Given data
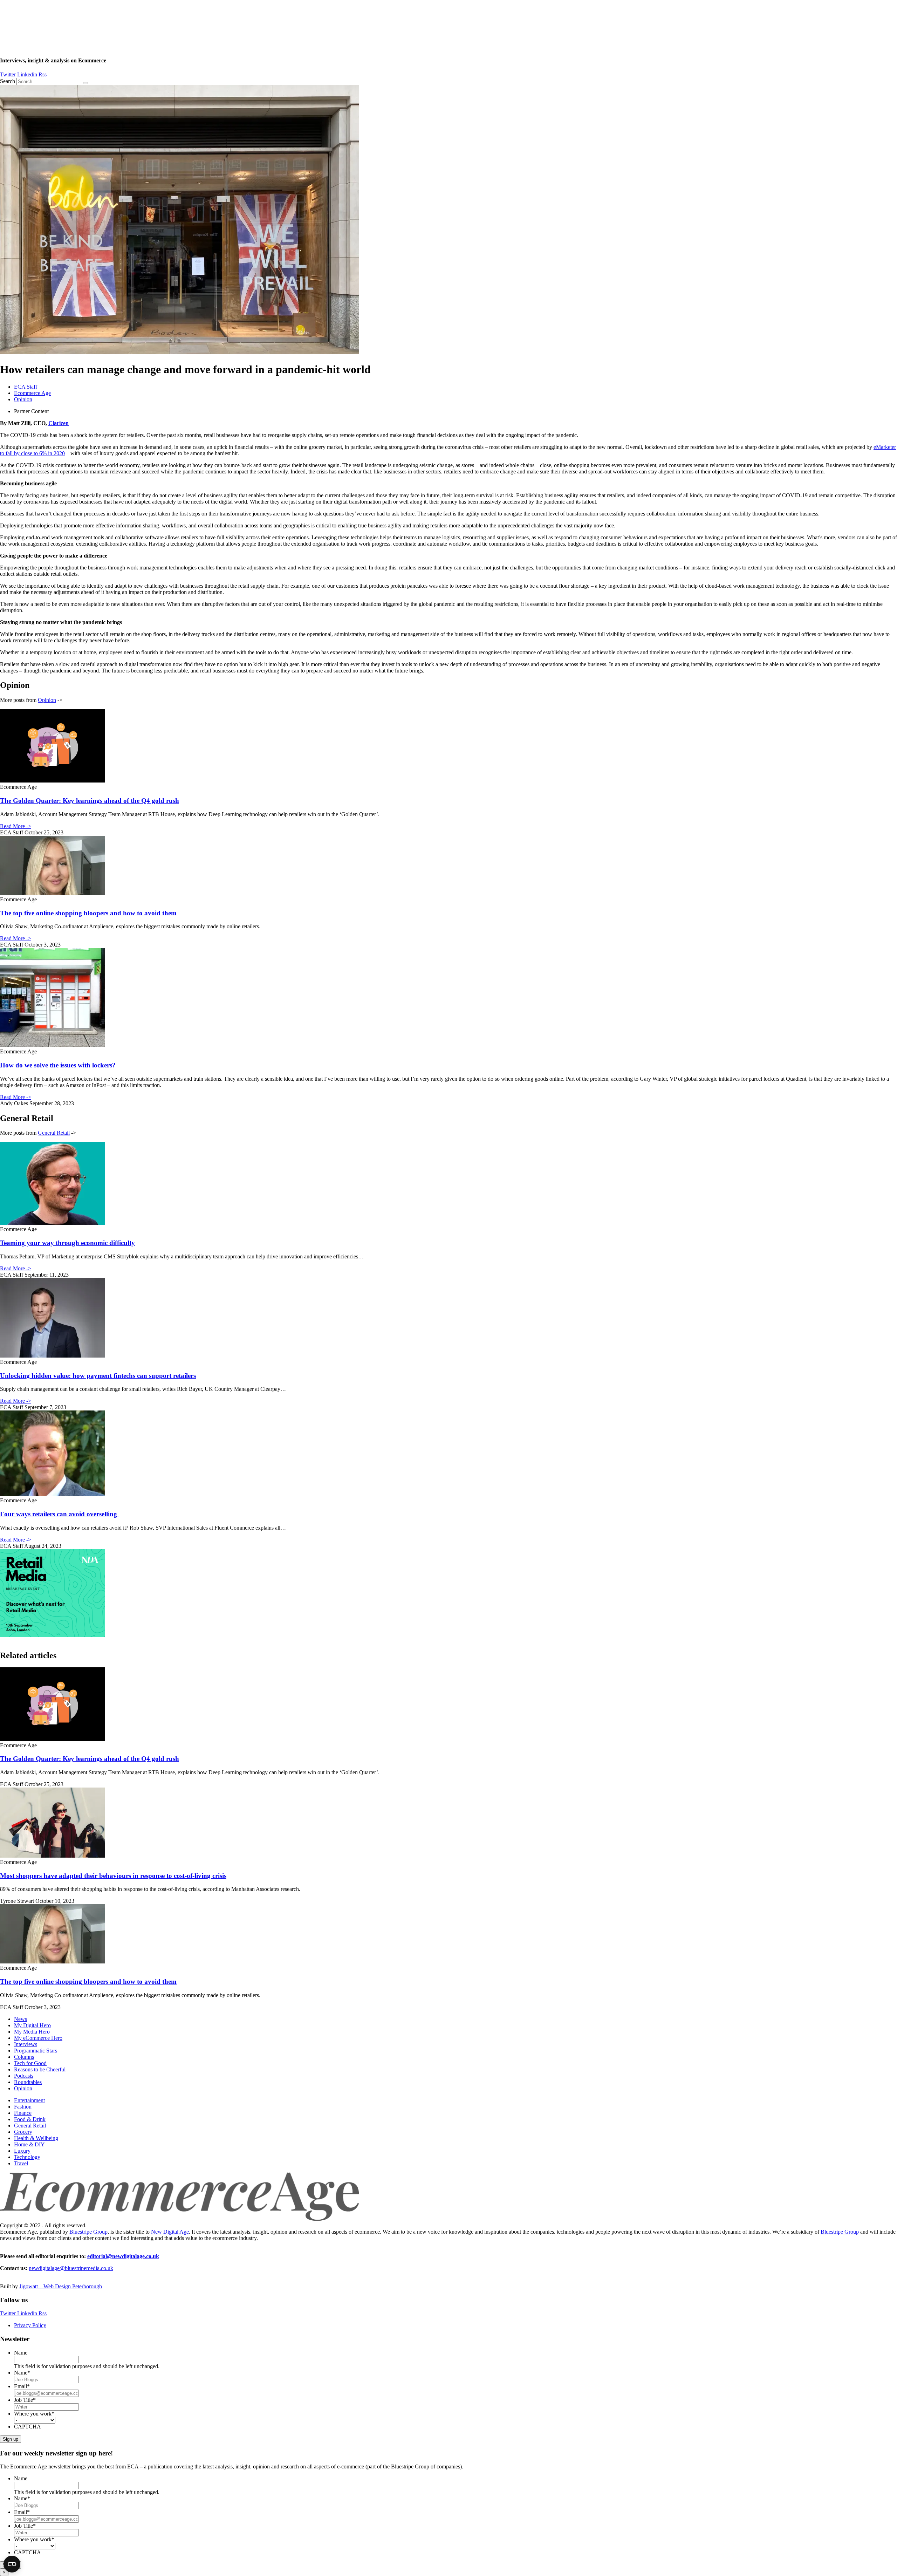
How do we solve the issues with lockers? (58, 1065)
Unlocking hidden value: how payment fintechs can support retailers (98, 1375)
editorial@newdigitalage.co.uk (123, 2256)
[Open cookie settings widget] (12, 2564)
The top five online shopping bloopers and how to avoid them (88, 913)
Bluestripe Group (88, 2232)
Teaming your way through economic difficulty (67, 1242)
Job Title (25, 2400)
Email (22, 2386)
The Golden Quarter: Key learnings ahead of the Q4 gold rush (89, 800)
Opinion (23, 399)
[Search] (85, 83)
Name (20, 2353)
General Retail (54, 1133)
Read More (15, 826)
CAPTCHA (27, 2427)
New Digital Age (170, 2232)
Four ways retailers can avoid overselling (59, 1514)
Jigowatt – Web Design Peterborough (60, 2286)
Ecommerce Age (32, 393)
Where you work (34, 2414)
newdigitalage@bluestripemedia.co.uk (71, 2268)
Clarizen (58, 423)
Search (7, 81)
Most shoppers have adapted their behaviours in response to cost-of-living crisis (113, 1875)
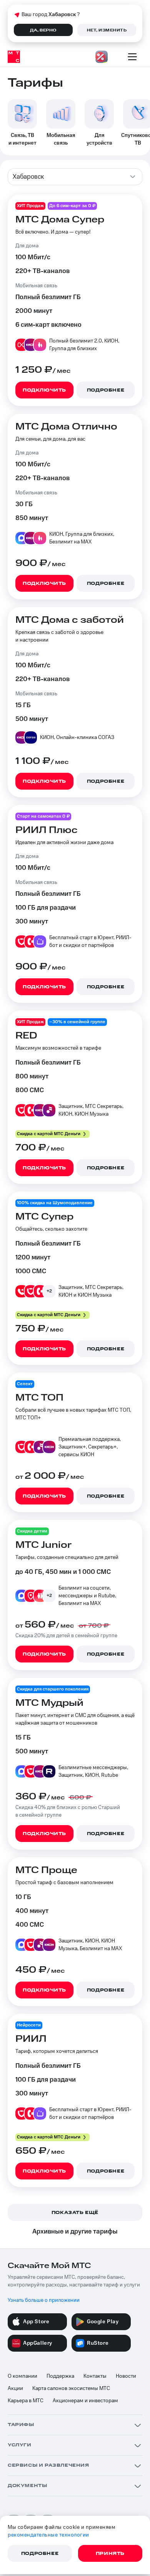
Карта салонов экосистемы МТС (71, 2388)
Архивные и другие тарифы (75, 2231)
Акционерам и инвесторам (85, 2401)
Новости (126, 2376)
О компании (22, 2376)
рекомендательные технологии (48, 2535)
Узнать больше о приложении (44, 2300)
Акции (15, 2388)
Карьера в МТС (25, 2401)
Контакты (95, 2376)
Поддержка (60, 2376)
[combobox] (75, 177)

Problem requirements
Lines with "retailers": copy every one of them from the listing above.

Solution
Unlocking hidden value: how payment fintechs can support retailers (98, 1375)
Four ways retailers can avoid overselling (59, 1514)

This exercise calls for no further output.